## TASK GOAL
Retype all of the records shown beneath this task, exactly as they stand.

## MATERIAL SHOWN
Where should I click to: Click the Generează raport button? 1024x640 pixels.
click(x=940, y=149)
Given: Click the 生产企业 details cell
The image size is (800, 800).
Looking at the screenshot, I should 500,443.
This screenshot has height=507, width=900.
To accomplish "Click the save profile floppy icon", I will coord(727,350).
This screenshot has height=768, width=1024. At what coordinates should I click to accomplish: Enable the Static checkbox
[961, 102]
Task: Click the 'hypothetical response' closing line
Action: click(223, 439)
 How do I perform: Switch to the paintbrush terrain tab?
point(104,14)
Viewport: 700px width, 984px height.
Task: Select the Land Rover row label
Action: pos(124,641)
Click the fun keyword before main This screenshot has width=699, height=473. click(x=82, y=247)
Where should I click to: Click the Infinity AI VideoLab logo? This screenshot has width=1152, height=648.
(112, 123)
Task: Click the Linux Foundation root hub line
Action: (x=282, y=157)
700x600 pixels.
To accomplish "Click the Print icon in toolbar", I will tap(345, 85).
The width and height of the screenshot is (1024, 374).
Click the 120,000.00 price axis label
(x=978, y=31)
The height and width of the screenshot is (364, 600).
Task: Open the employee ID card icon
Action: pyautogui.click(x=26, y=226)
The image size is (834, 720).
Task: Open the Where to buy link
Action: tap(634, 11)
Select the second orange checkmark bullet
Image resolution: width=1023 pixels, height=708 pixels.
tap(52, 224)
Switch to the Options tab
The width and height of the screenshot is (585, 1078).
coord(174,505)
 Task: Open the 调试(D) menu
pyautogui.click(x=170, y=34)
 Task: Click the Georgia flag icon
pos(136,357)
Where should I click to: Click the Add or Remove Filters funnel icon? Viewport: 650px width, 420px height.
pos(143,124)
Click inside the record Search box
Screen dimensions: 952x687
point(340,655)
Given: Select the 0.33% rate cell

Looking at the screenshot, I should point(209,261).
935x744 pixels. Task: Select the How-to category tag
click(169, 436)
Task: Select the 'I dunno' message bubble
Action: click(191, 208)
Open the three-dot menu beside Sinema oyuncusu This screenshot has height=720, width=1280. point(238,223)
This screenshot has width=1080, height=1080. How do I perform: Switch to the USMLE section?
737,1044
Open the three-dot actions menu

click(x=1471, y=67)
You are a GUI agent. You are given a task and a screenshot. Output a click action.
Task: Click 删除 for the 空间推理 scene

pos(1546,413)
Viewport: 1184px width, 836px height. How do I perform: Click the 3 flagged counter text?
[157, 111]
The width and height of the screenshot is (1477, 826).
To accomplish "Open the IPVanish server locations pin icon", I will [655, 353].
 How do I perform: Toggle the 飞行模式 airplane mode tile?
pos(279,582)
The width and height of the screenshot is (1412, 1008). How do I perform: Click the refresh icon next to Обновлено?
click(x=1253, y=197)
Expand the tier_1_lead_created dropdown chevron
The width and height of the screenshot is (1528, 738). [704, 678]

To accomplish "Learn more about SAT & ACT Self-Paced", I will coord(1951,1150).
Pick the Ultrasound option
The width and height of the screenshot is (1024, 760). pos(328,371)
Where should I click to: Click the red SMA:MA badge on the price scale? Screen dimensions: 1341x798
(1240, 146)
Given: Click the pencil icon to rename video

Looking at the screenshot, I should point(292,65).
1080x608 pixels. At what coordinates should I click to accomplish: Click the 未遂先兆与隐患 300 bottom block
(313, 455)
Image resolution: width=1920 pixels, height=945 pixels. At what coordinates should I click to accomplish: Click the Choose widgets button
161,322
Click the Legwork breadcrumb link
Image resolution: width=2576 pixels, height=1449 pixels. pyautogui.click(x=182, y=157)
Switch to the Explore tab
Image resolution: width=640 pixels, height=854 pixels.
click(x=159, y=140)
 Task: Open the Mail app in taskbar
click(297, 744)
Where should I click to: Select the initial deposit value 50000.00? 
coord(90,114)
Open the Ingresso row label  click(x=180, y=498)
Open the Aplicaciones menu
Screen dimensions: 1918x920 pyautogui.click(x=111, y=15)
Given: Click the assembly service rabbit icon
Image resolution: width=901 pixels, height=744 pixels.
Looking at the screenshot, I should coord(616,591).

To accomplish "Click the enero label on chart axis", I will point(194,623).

## WRITTEN ANSWER
Where should I click to: Click the Generează raport button? 1024x640 pixels.
click(x=940, y=149)
Given: Click the 生产企业 details cell
The image size is (800, 800).
Looking at the screenshot, I should 500,443.
This screenshot has height=507, width=900.
To accomplish "Click the save profile floppy icon", I will coord(727,350).
This screenshot has height=768, width=1024. At what coordinates should I click to accomplish: Enable the Static checkbox
[961, 102]
Task: Click the 'hypothetical response' closing line
Action: click(223, 439)
 How do I perform: Switch to the paintbrush terrain tab?
point(104,14)
Viewport: 700px width, 984px height.
Task: Select the Land Rover row label
Action: pos(124,641)
Click the fun keyword before main This screenshot has width=699, height=473. click(x=82, y=247)
Where should I click to: Click the Infinity AI VideoLab logo? This screenshot has width=1152, height=648.
(112, 123)
Task: Click the Linux Foundation root hub line
Action: (x=282, y=157)
700x600 pixels.
To accomplish "Click the Print icon in toolbar", I will tap(345, 85).
The width and height of the screenshot is (1024, 374).
Click the 120,000.00 price axis label
(x=978, y=31)
The height and width of the screenshot is (364, 600).
Task: Open the employee ID card icon
Action: pyautogui.click(x=26, y=226)
The image size is (834, 720).
Task: Open the Where to buy link
Action: tap(634, 11)
Select the second orange checkmark bullet
Image resolution: width=1023 pixels, height=708 pixels.
tap(52, 224)
Switch to the Options tab
The width and height of the screenshot is (585, 1078).
coord(174,505)
 Task: Open the 调试(D) menu
pyautogui.click(x=170, y=34)
 Task: Click the Georgia flag icon
pos(136,357)
Where should I click to: Click the Add or Remove Filters funnel icon? Viewport: 650px width, 420px height.
pos(143,124)
Click inside the record Search box
Screen dimensions: 952x687
point(340,655)
Given: Select the 0.33% rate cell

Looking at the screenshot, I should point(209,261).
935x744 pixels. Task: Select the How-to category tag
click(169, 436)
Task: Select the 'I dunno' message bubble
Action: click(191, 208)
Open the three-dot menu beside Sinema oyuncusu This screenshot has height=720, width=1280. point(238,223)
This screenshot has width=1080, height=1080. How do I perform: Switch to the USMLE section?
737,1044
Open the three-dot actions menu

click(x=1471, y=67)
You are a GUI agent. You are given a task and a screenshot. Output a click action.
Task: Click 删除 for the 空间推理 scene

pos(1546,413)
Viewport: 1184px width, 836px height. How do I perform: Click the 3 flagged counter text?
[157, 111]
The width and height of the screenshot is (1477, 826).
To accomplish "Open the IPVanish server locations pin icon", I will [655, 353].
 How do I perform: Toggle the 飞行模式 airplane mode tile?
pos(279,582)
The width and height of the screenshot is (1412, 1008). How do I perform: Click the refresh icon next to Обновлено?
click(x=1253, y=197)
Expand the tier_1_lead_created dropdown chevron
The width and height of the screenshot is (1528, 738). [704, 678]

To accomplish "Learn more about SAT & ACT Self-Paced", I will coord(1951,1150).
Pick the Ultrasound option
The width and height of the screenshot is (1024, 760). pos(328,371)
Where should I click to: Click the red SMA:MA badge on the price scale? Screen dimensions: 1341x798
(1240, 146)
Given: Click the pencil icon to rename video

Looking at the screenshot, I should point(292,65).
1080x608 pixels. At what coordinates should I click to accomplish: Click the 未遂先兆与隐患 300 bottom block
(313, 455)
Image resolution: width=1920 pixels, height=945 pixels. At what coordinates should I click to accomplish: Click the Choose widgets button
161,322
Click the Legwork breadcrumb link
Image resolution: width=2576 pixels, height=1449 pixels. pyautogui.click(x=182, y=157)
Switch to the Explore tab
Image resolution: width=640 pixels, height=854 pixels.
click(x=159, y=140)
 Task: Open the Mail app in taskbar
click(297, 744)
Where should I click to: Select the initial deposit value 50000.00? 
coord(90,114)
Open the Ingresso row label  click(x=180, y=498)
Open the Aplicaciones menu
Screen dimensions: 1918x920 pyautogui.click(x=111, y=15)
Given: Click the assembly service rabbit icon
Image resolution: width=901 pixels, height=744 pixels.
Looking at the screenshot, I should coord(616,591).

To accomplish "Click the enero label on chart axis", I will point(194,623).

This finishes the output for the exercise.